Last year, Credit Suisse began offering clients what it calls “transformational algorithms” to trade equities, futures, options and foreign exchange simultaneously.

Seeking Exposures

One of the firm’s cross-asset algos, Liquidity Transformer, changes liquidity from one asset class into another.

All orders for the cross-asset algos run through the AES desk. After a customer sends an order for exposure in, say, an ETF, the algo kicks into gear.

A smart order router-which sits under the algorithm-starts searching in real time for information from any possible source for exposure. An ETF is a representation of some underlying assets, and is made up of those underlying assets’ values. These values could include the underlying stocks, effective futures price for those underlying stocks, other ETFs leveraged to that particular ETF and so on.

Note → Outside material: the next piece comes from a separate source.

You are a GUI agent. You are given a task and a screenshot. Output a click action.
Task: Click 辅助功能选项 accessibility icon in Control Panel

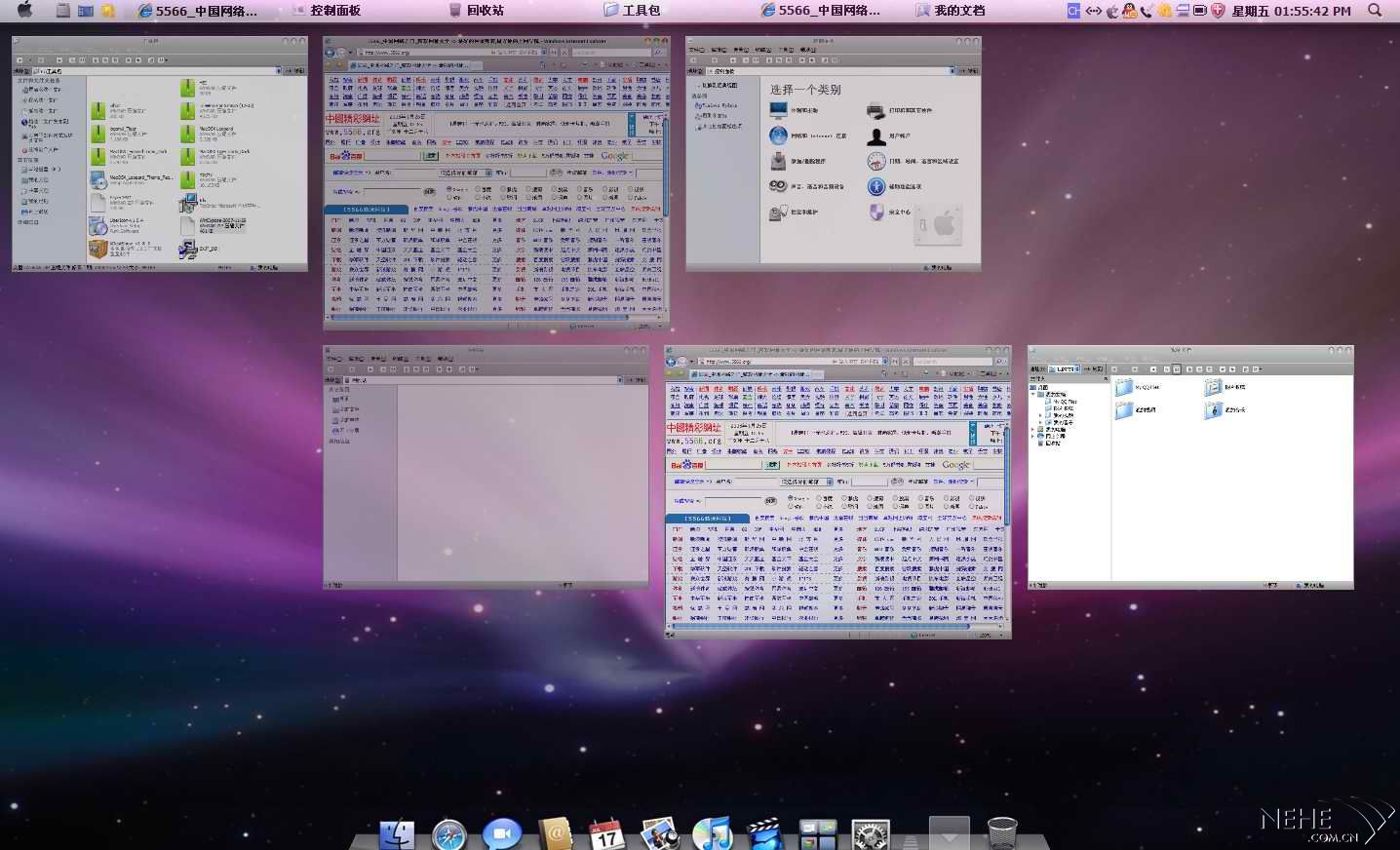(x=876, y=186)

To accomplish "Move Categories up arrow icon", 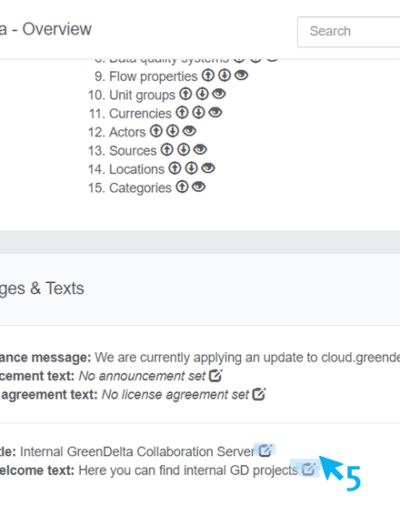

The router accumulates equivalent exposures to the desired ETF. It then converts all of those values back to an equivalent ETF price. In the end, Patel said, Credit Suisse will have sourced the liquidity and found the equivalent products within the different asset classes.

All of the fills that the customer gets back are in equivalent terms of the desired ETF. Credit Suisse trades all the assets and then swaps them into an equivalent price.